Jesuit Joseph de Utrera conducted an internal investigation, during which he questioned local gentes de razón, military figures, and natives, including the native governors of several missions. Ignacio, native governor of Guevavi, testified that Garrucho had slapped the natives and ordered them whipped, and that Ignacio's own father had died of lingering injuries after Garrucho beat him with a stick. Juanico, native governor of Mission San Ignacio de Sonoitac, testified that Garrucho had seized land belonging to him and a group of other Pima. Garrucho, in his own defense, argued that Oacpicagigua had begun fomenting rebellion well before any of the incidents involving Garrucho.

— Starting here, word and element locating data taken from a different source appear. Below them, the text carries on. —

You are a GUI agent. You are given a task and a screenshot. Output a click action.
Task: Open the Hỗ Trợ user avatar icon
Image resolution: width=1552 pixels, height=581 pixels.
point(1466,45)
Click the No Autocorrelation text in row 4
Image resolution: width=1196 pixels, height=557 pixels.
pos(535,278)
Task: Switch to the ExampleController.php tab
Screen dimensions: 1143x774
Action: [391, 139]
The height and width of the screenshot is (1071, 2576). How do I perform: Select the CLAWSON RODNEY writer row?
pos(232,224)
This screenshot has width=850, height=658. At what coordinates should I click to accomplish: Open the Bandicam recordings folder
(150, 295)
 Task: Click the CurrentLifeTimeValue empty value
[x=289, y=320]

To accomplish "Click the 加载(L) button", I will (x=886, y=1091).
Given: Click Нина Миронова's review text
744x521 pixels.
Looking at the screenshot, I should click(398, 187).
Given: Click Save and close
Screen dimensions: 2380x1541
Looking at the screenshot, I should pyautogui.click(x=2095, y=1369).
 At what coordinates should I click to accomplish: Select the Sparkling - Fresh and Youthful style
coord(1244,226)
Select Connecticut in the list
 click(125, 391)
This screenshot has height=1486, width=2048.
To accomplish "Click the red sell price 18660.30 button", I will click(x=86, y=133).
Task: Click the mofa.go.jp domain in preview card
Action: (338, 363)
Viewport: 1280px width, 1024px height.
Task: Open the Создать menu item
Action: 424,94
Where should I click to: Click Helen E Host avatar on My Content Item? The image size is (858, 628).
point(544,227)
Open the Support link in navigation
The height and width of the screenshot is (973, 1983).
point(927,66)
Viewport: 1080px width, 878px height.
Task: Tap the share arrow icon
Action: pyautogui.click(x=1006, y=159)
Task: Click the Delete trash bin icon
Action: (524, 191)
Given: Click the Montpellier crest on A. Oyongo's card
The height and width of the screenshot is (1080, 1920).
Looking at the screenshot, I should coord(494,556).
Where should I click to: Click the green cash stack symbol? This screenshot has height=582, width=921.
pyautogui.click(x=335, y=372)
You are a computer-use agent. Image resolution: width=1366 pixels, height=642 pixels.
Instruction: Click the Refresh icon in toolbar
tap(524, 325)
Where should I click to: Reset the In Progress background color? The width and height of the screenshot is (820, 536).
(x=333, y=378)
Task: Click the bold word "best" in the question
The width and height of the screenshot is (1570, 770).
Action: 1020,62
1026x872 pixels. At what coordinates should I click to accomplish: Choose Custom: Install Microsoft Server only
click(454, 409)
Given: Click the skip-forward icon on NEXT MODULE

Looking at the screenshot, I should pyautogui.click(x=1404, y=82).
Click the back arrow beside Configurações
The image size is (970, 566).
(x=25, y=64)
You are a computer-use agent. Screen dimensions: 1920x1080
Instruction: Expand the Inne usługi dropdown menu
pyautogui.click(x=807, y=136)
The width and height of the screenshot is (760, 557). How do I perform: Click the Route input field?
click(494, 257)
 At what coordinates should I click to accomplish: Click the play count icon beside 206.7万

The investigations continued for eight years, but were ultimately inconclusive. On June 28, 1759, the Spanish government recommended that the case be closed. Elisabeth Farnese, on behalf of Charles III of Spain, signed a cédula closing it on September 27 of that year.

=== Later life ===

Garrucho remained at Oposura for fifteen years, during part of which time he served as Father Visitor of Sonora. By 1765, he had learned to speak Ópata, the local language. He gained a reputation among his Spanish peers for his pride and for the luxurious table he set.

In July 1767, Spanish soldiers arrived to carry out the orders of Charles III by expelling the Jesuits from Mexico. Along with about fifty other Jesuits Garrucho was escorted to a church in Mátape, near Hermosillo. From there, the soldiers took them to Guaymas, across the Gulf of Mexico, through Tepic, and to Guadalajara. Many of the Jesuits died on the way, but a few, including Garrucho, survived to reach Cádiz in Spain.

From Cádiz, most of the Jesuits were sent to a hospice in El Puerto de Santa María, but Garrucho was taken to Madrid and imprisoned there. He was later confined in a Hieronymite monastery; he remained even after the authorities told him he was free to go, and ultimately died there in 1785.